Ausbildung Umschulung Neue Berufsbilder

Das Arbeitsamt bezahlt die Rechnung

12.09.1975

DÜSSELDORF - Heidi Becker (24) hat einen neuen Beruf: sie ist Datentypistin. Ende Juli 1975 erhielt sie nach dreimonatiger Ausbildung bei der Mandat Mannesmann Datenverarbeitung GmbH, Lintorf, ihr Zertifikat. Vorher war Heidi Becker zwar gelernte Einzelhandelsverkäuferin, - aber arbeitslos. Zusammen mit 39 Kolleginnen zwischen 17 und 50 gab ihr das Arbeitsamt Düsseldorf eine Chance. Lebensunterhalt für die Ausbildungszeit und Lehrgangskosten trug Vater Staat. Mit anderen Worten: Heidi Becker verwirklichte Ihren Rechtsanspruch - auf Grund des Berufsförderungsgesetzes - bei persönlicher Eignung und bei zweckmäßiger Ausbildung für einen neuen Beruf fit gemacht zu werden.

24 220 Personen gefördert

Wenn es die Hilfskasse der Bundesanstalt für Arbeit, Nürnberg, zur Weiterbildung und Umschulung von DV-Personal nicht gäbe, müßte sie geradezu erfunden werden, um den Bedarf der Branche zu decken. Seit 1971 (Tabelle) wurden im Rahmen der Berufsförderung insgesamt 24 220 Personen in DV-Tätigkeiten eingewiesen, aus anderen Berufen umgeschult, oder - das ist mit 22 795 Fällen die überwiegende Mehrheit - fortgebildet. Die Voraussetzung dazu waren aber lediglich DV-Grundkenntnisse oder Ausbildung in "kaufmännische und technische Berufe", auf denen aufgebaut werden konnte.

Walter Korn (44), Gruppensachbearbeiter im Referat "Individuelle Berufsförderung" der BfA: "Wenn uns die Maßnahme sinnvoll und die Person geeignet erscheint, fördern wir. Ganz bestimmt in DV-Berufen".

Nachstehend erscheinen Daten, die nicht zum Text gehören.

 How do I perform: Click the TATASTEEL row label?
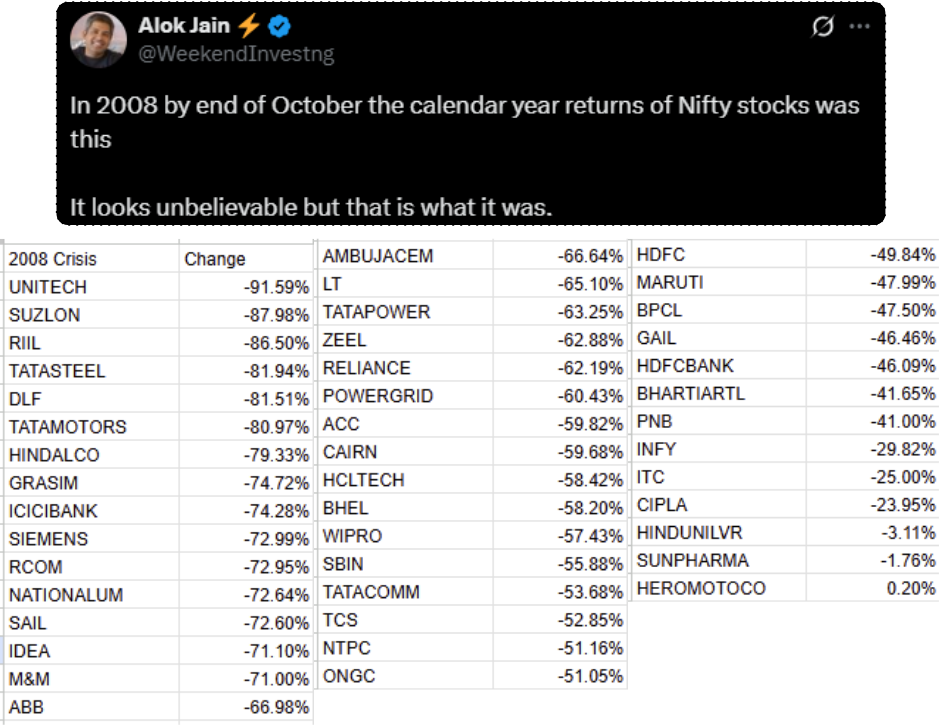tap(57, 371)
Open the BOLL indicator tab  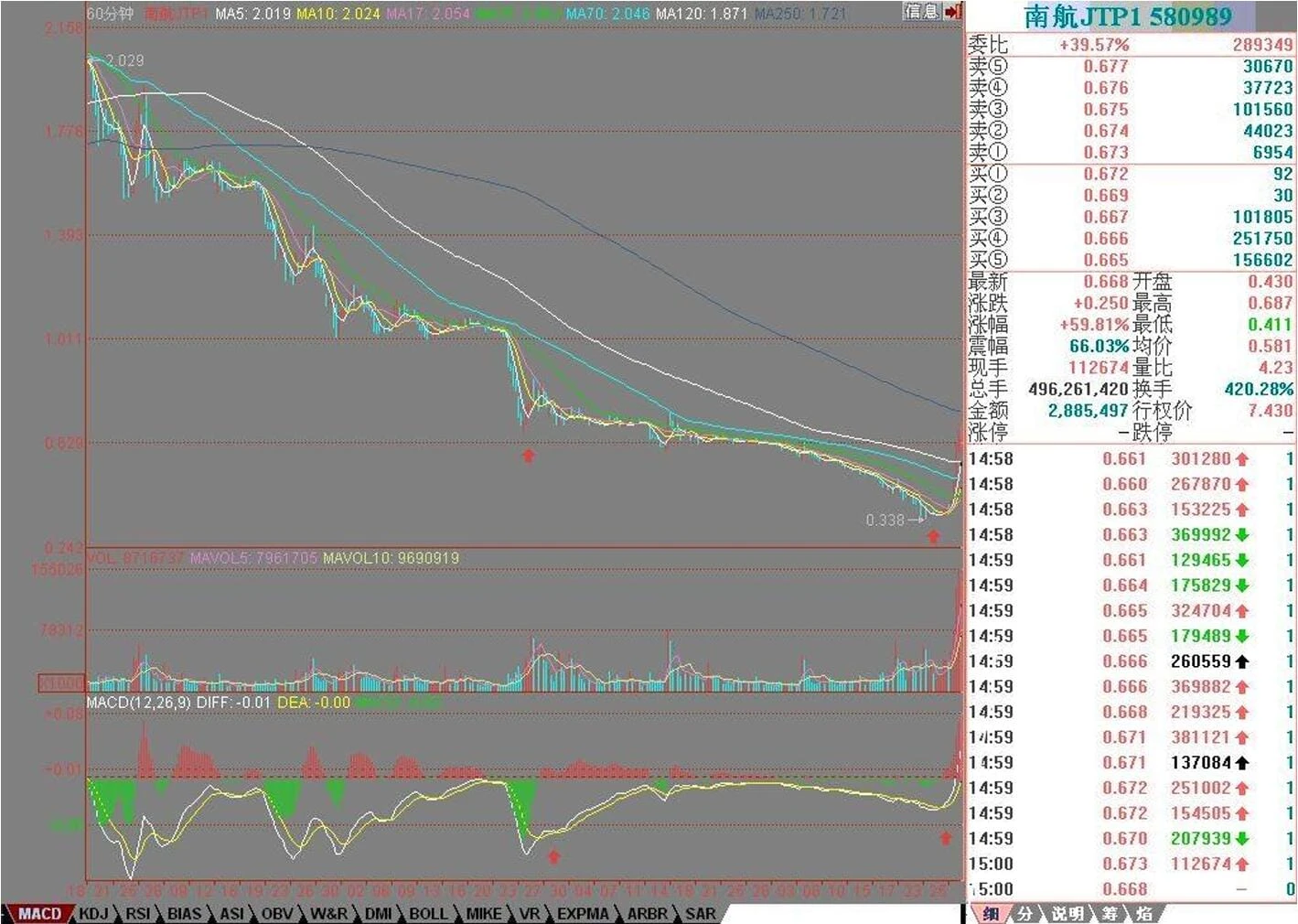(x=428, y=913)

Denn im BfA hat man offenbar klar erkannt, daß in Zukunft eigentlich alle kaufmännischen Berufe mit DV-Wissen "aufpoliert" werden sollten. Zur Zeit sind kaufmännische Angestellte

überproportional häufig arbeitslos. Vom Arbeitsamt geförderte Ergänzungskurse versuchen die Qualifikation der Arbeitslosen zu verbessern. "EDV-Kenntnisse sind da ganz wichtig", weiß Korn zu berichten.

Richtig stolz aber sind die Mitarbeiter seines Fachreferates darauf, daß sie praktisch Pionierarbeit zur "Normung" von DV-Berufsbildern geleistet haben. Insbesondere gilt das für die Abschlüsse als "Kaufmännischer Programmierer" und "DV-Organisator".

Begriffs-Chaos

Die Sorge um die Konkretisierung von DV-Berufsbildern hat das BfA inzwischen delegiert: an das Referat F 4/2 des Bundesinstituts für Berufsbildungsforschung, Berlin. Diplomkaufmann Dieter Blume, (34), ist hier "Projektleiter für Aus- und Weiterbildung DV".

Er vermag den Berufs-Normungsstolz der Nürnberger Kollegen nicht ganz zu teilen. "Bei den Hochschul-Informatikern und ganz unten, beim DV-Kaufmann (Lehrberuf) ist alles klar", stellt Blume fest. "Aber dazwischen herrscht das Begriffs-Chaos." Immerhin hofft er, Licht in den Wirrwarr der Berufsbezeichnungen bringen zu können. Zielvorstellungen: "Org-Programmierer" und "DV-Organisator". "Die Inhalte solcher Berufsbezeichnungen müssen einheitlich und verbindlich werden".

Elastische Berufsbilder

Alle Beteiligten sind sich aber auch darüber einig, daß Festschreibungen von DV-Berufsbildern zugleich elastisch sein müssen. "In einer so dynamischen Branche müssen die Grundausbildungen die Basis für vielfältige, auch noch gar nicht absehbare Tätigkeiten sein", hat das Referat F 4/2 erkannt.

Irgendwann in der nahen Zukunft gilt dann nicht mehr der spitzfindige Satz: "Wir arbeiten mit Computern der dritten, Organisationsformen der zweiten und Personal der ersten Generation."